──────── Record excerpts ────────

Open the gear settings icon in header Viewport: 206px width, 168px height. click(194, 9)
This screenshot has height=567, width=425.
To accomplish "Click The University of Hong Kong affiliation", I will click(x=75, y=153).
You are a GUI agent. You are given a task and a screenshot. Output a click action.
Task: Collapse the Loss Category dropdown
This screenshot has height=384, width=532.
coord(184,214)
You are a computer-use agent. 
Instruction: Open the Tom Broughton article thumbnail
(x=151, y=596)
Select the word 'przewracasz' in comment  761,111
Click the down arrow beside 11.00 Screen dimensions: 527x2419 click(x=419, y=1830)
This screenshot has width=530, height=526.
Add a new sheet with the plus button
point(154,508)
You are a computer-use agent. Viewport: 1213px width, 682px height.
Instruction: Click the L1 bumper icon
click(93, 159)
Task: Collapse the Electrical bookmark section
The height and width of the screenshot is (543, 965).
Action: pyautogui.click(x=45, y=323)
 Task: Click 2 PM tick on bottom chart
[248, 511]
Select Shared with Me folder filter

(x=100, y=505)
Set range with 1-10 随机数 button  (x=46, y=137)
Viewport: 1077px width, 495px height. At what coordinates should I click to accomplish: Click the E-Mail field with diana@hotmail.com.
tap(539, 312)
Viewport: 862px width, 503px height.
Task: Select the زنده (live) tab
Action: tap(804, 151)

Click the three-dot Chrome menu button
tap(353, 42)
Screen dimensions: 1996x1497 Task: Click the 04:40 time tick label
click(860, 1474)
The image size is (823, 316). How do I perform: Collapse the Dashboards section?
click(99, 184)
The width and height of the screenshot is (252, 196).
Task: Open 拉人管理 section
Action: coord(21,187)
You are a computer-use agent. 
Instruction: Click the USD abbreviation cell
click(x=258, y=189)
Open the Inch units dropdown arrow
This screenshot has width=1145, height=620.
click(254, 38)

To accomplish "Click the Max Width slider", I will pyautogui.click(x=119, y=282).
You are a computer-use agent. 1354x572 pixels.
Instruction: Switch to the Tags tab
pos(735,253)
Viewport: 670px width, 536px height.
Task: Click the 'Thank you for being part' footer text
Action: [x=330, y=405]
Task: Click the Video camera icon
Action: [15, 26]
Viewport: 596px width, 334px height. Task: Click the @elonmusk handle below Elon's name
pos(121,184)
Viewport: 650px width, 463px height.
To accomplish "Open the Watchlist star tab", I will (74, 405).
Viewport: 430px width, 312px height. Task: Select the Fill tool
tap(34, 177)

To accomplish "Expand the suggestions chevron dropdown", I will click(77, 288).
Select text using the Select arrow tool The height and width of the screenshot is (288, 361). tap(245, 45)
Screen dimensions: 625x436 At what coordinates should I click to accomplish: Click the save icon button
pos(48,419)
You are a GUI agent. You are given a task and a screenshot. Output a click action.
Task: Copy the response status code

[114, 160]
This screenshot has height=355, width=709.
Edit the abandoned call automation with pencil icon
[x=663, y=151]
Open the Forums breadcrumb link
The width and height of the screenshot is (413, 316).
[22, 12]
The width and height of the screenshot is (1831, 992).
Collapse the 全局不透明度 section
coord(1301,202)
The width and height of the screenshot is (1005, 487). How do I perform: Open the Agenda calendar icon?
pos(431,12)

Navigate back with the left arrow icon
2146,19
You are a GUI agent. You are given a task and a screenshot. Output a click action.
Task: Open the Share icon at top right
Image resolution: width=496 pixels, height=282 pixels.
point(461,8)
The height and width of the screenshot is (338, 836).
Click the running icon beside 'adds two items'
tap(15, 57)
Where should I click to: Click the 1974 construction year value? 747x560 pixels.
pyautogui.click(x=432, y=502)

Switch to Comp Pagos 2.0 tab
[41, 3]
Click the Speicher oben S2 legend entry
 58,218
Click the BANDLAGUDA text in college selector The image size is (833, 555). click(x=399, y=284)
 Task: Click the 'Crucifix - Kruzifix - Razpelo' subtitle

────────

What you need to do: Please present all the entries above as a Markdown table with a "Row" column for the row number and a "Line" column for the line, leaving out blank lines.

Finished answer:
| Row | Line |
|---|---|
| 1 | Open the gear settings icon in header Viewport: 206px width, 168px height. click(194, 9) |
| 2 | This screenshot has height=567, width=425. |
| 3 | To accomplish "Click The University of Hong Kong affiliation", I will click(x=75, y=153). |
| 4 | You are a GUI agent. You are given a task and a screenshot. Output a click action. |
| 5 | Task: Collapse the Loss Category dropdown |
| 6 | This screenshot has height=384, width=532. |
| 7 | coord(184,214) |
| 8 | You are a computer-use agent.  |
| 9 | Instruction: Open the Tom Broughton article thumbnail |
| 10 | (x=151, y=596) |
| 11 | Select the word 'przewracasz' in comment  761,111 |
| 12 | Click the down arrow beside 11.00 Screen dimensions: 527x2419 click(x=419, y=1830) |
| 13 | This screenshot has width=530, height=526. |
| 14 | Add a new sheet with the plus button |
| 15 | point(154,508) |
| 16 | You are a computer-use agent. Viewport: 1213px width, 682px height. |
| 17 | Instruction: Click the L1 bumper icon |
| 18 | click(93, 159) |
| 19 | Task: Collapse the Electrical bookmark section |
| 20 | The height and width of the screenshot is (543, 965). |
| 21 | Action: pyautogui.click(x=45, y=323) |
| 22 |  Task: Click 2 PM tick on bottom chart |
| 23 | [248, 511] |
| 24 | Select Shared with Me folder filter |
| 25 | (x=100, y=505) |
| 26 | Set range with 1-10 随机数 button  (x=46, y=137) |
| 27 | Viewport: 1077px width, 495px height. At what coordinates should I click to accomplish: Click the E-Mail field with diana@hotmail.com. |
| 28 | tap(539, 312) |
| 29 | Viewport: 862px width, 503px height. |
| 30 | Task: Select the زنده (live) tab |
| 31 | Action: tap(804, 151) |
| 32 | Click the three-dot Chrome menu button |
| 33 | tap(353, 42) |
| 34 | Screen dimensions: 1996x1497 Task: Click the 04:40 time tick label |
| 35 | click(860, 1474) |
| 36 | The image size is (823, 316). How do I perform: Collapse the Dashboards section? |
| 37 | click(99, 184) |
| 38 | The width and height of the screenshot is (252, 196). |
| 39 | Task: Open 拉人管理 section |
| 40 | Action: coord(21,187) |
| 41 | You are a computer-use agent.  |
| 42 | Instruction: Click the USD abbreviation cell |
| 43 | click(x=258, y=189) |
| 44 | Open the Inch units dropdown arrow |
| 45 | This screenshot has width=1145, height=620. |
| 46 | click(254, 38) |
| 47 | To accomplish "Click the Max Width slider", I will pyautogui.click(x=119, y=282). |
| 48 | You are a computer-use agent. 1354x572 pixels. |
| 49 | Instruction: Switch to the Tags tab |
| 50 | pos(735,253) |
| 51 | Viewport: 670px width, 536px height. |
| 52 | Task: Click the 'Thank you for being part' footer text |
| 53 | Action: [x=330, y=405] |
| 54 | Task: Click the Video camera icon |
| 55 | Action: [15, 26] |
| 56 | Viewport: 596px width, 334px height. Task: Click the @elonmusk handle below Elon's name |
| 57 | pos(121,184) |
| 58 | Viewport: 650px width, 463px height. |
| 59 | To accomplish "Open the Watchlist star tab", I will (74, 405). |
| 60 | Viewport: 430px width, 312px height. Task: Select the Fill tool |
| 61 | tap(34, 177) |
| 62 | To accomplish "Expand the suggestions chevron dropdown", I will click(77, 288). |
| 63 | Select text using the Select arrow tool The height and width of the screenshot is (288, 361). tap(245, 45) |
| 64 | Screen dimensions: 625x436 At what coordinates should I click to accomplish: Click the save icon button |
| 65 | pos(48,419) |
| 66 | You are a GUI agent. You are given a task and a screenshot. Output a click action. |
| 67 | Task: Copy the response status code |
| 68 | [114, 160] |
| 69 | This screenshot has height=355, width=709. |
| 70 | Edit the abandoned call automation with pencil icon |
| 71 | [x=663, y=151] |
| 72 | Open the Forums breadcrumb link |
| 73 | The width and height of the screenshot is (413, 316). |
| 74 | [22, 12] |
| 75 | The width and height of the screenshot is (1831, 992). |
| 76 | Collapse the 全局不透明度 section |
| 77 | coord(1301,202) |
| 78 | The width and height of the screenshot is (1005, 487). How do I perform: Open the Agenda calendar icon? |
| 79 | pos(431,12) |
| 80 | Navigate back with the left arrow icon |
| 81 | 2146,19 |
| 82 | You are a GUI agent. You are given a task and a screenshot. Output a click action. |
| 83 | Task: Open the Share icon at top right |
| 84 | Image resolution: width=496 pixels, height=282 pixels. |
| 85 | point(461,8) |
| 86 | The height and width of the screenshot is (338, 836). |
| 87 | Click the running icon beside 'adds two items' |
| 88 | tap(15, 57) |
| 89 | Where should I click to: Click the 1974 construction year value? 747x560 pixels. |
| 90 | pyautogui.click(x=432, y=502) |
| 91 | Switch to Comp Pagos 2.0 tab |
| 92 | [41, 3] |
| 93 | Click the Speicher oben S2 legend entry |
| 94 |  58,218 |
| 95 | Click the BANDLAGUDA text in college selector The image size is (833, 555). click(x=399, y=284) |
| 96 |  Task: Click the 'Crucifix - Kruzifix - Razpelo' subtitle |